The authors concluded that lasting remissions can be achieved after URD transplantation in patients with advanced CLL. The high TRM suggests that myeloablative conditioning and HLA-mismatched donors should be avoided in future protocols, and it is mandatory to investigate transplant strategies with a lower morbidity and mortality, including the use of nonmyeloablative regimens.

I. Donor CD4+CD25+ T cells promote engraftment and tolerance following MHC-mismatched hematopoietic cell transplantation. Hanash AM, Levy RB. Blood. 2005;105:1828-36.

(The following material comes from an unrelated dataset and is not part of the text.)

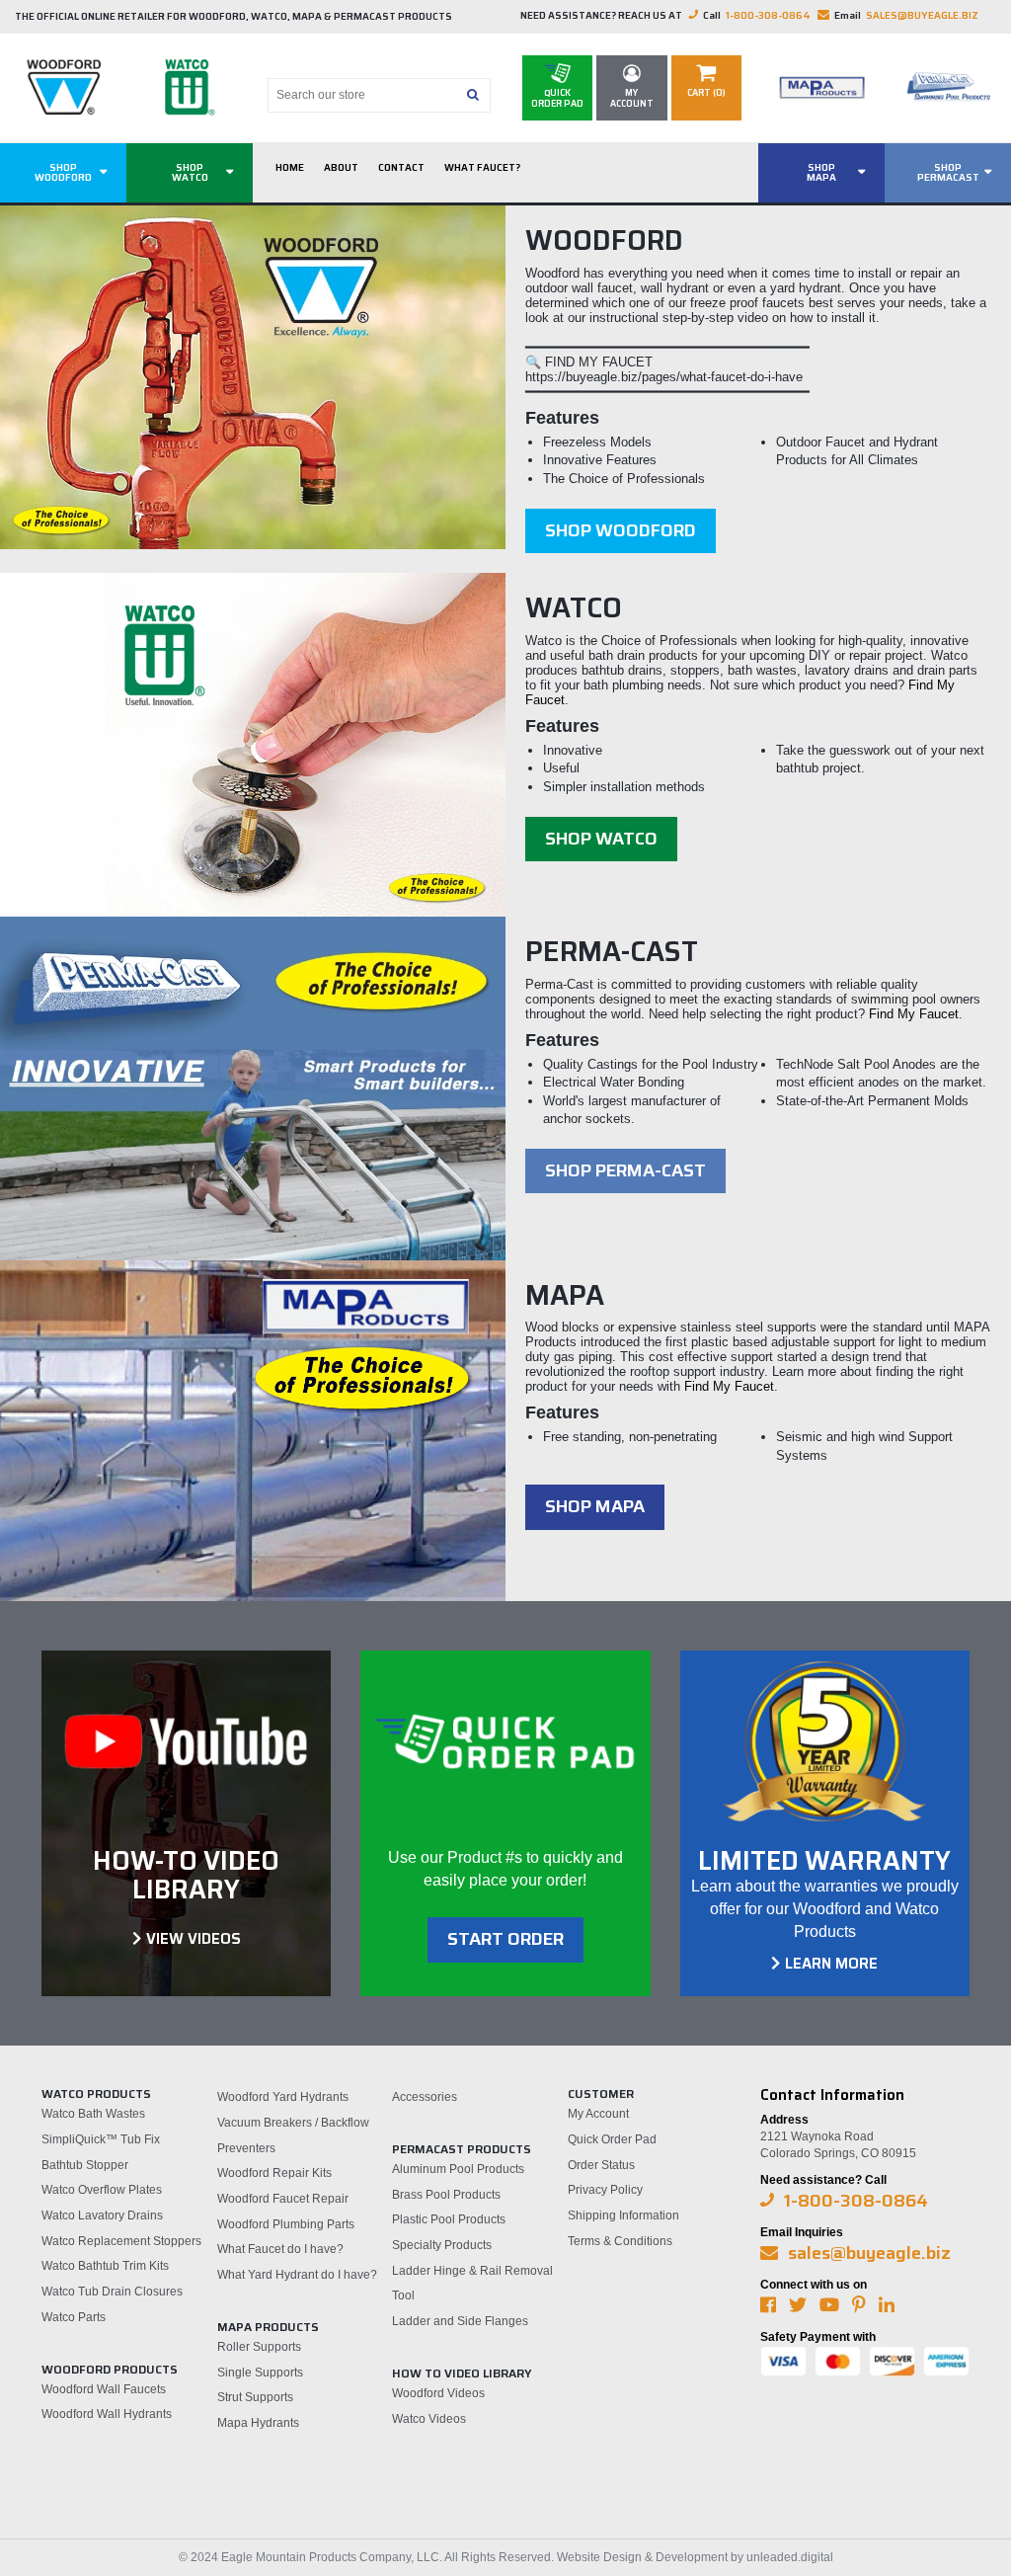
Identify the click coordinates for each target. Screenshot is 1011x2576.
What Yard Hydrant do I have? (297, 2275)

Identifying cell populations capable of supporting allogeneic hematopoietic stem/progenitor cell engraftment without inducing GVHD would broaden the pool of acceptable donors. Although unfractionated CD4(+) T cells have not been shown to be an efficient facilitating population, CD4(+)CD25(+) regulatory cells (T-reg's) were examined for their capacity to support allogeneic hematopoietic engraftment. In a murine fully major histocompatibility complex (MHC)-mismatched BMT model, cotransplantation of donor B6 T-reg's into sublethally conditioned BALB/c recipients supported significantly greater lineage-committed and multipotential donor progenitors in recipient spleens 1 week after transplantation and significantly increased long-term multilineage donor chimerism. Donor engraftment occurred without GVHD-related weight loss or lethality and was associated with tolerance to donor and host antigens by in vitro and in vivo analyses. Donor CD4(+)CD25(+) T cells may therefore represent a potential alternative to unfractionated T cells for promotion of allogeneic engraftment in clinical hematopoietic cell transplantation.

J. Failure of a sibling umbilical cord blood transplantation to correct hemophilia A. Andolina M, Maximova N, Rabusin M, Bruno G, Cerneca F. Haematologica. 2004;89(7):ECR22. (e-case report)

If the hematopoietic stem cells or the mesenchymal cells of bone marrow were able to mature into endothelial cells, a bone marrow transplantation could theoretically cure hemophilia A. The authors report the case of a child whose outcome seems to rule out this hypothesis.

A 6-year old child, suffering from both hemophilia A (Factor VIII:c <5%, normal value 50-134) and acute lymphatic leukemia was submitted to a cord blood transplantation in second remission. The donor was an HLA identical sister who was heterozygous for haemophilia (aPTT-ratio 1.21, normal value 0.8-1.18; Factor VIII:c 48%). After a conditioning regimen consisting of TBI, thiotepa and cyclophosphamide, 980 x 10⁶ nucleated cells (3.3 x 10⁶ CD34+) were infused.

The follow-up was almost uneventful and the engraftment, confirmed by DNA polymorphism and blood group, was complete. Nevertheless after 2 years no changes were observed in the levels of factor VIII:c.